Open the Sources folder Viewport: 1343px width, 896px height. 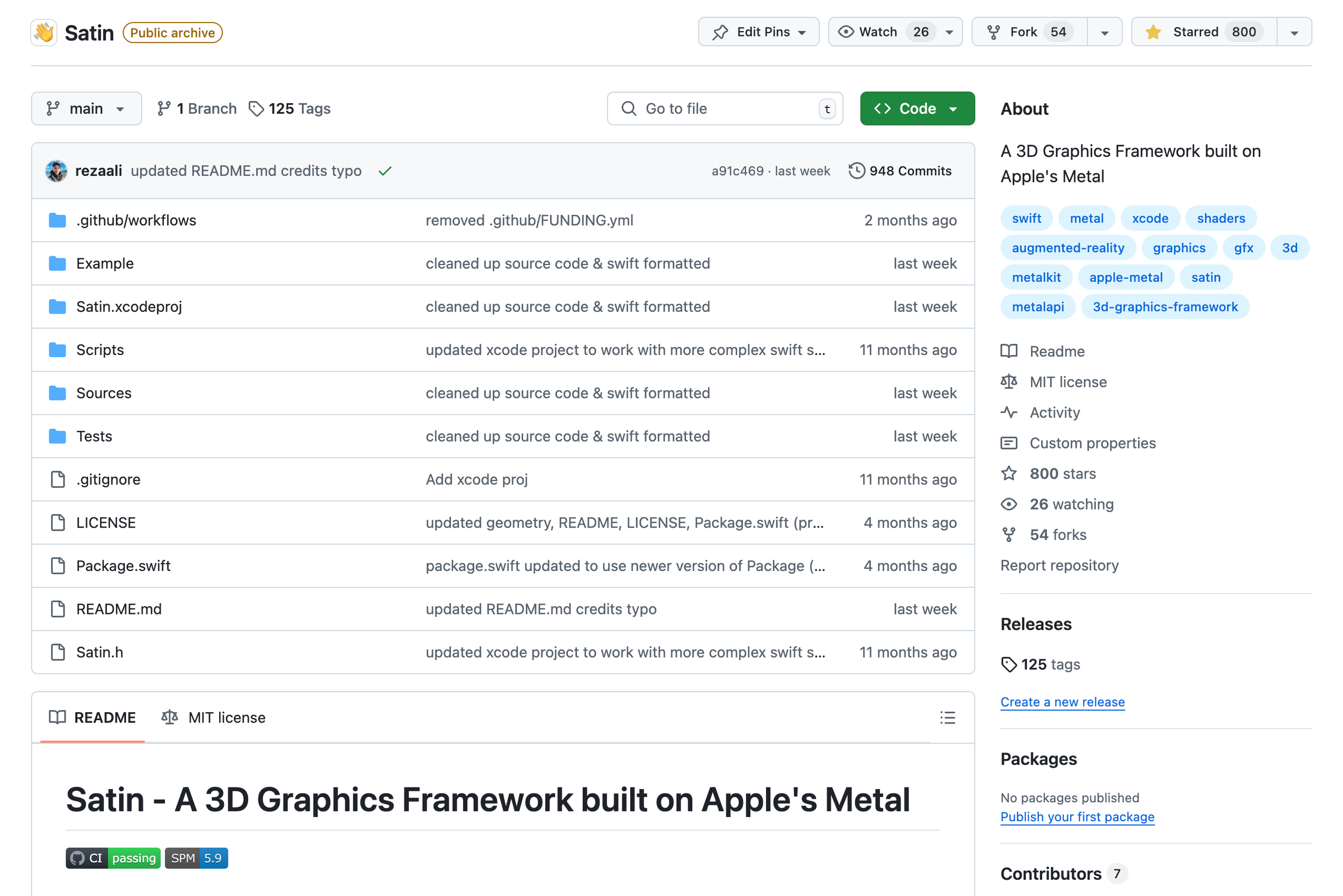(104, 393)
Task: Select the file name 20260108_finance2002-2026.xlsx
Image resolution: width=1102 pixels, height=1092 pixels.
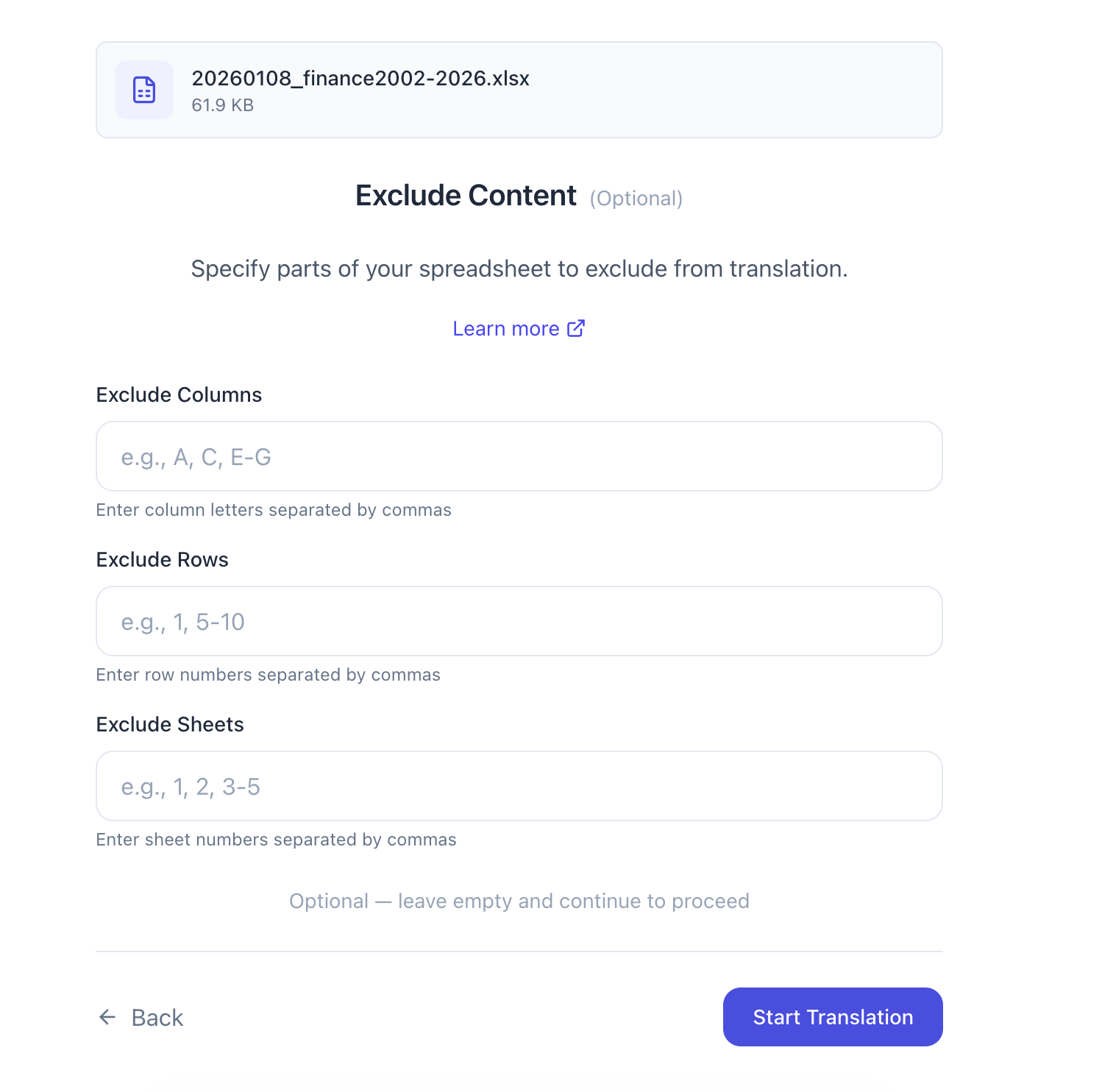Action: pos(360,79)
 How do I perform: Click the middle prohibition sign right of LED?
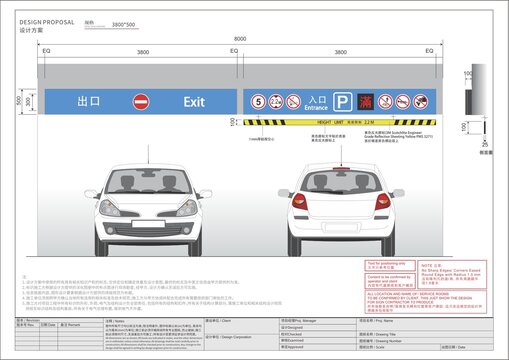pos(403,102)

################

_SHORT PROBLEM_.
Copy everything from the line that contains "Task: Select the" down to the end of the records, leaving out the pictures.

_FULL RESPONSE_.
Task: Select the file name 20260108_finance2002-2026.xlsx
Image resolution: width=1102 pixels, height=1092 pixels.
Action: pos(360,79)
 How do I perform: Click the middle prohibition sign right of LED?
pos(403,102)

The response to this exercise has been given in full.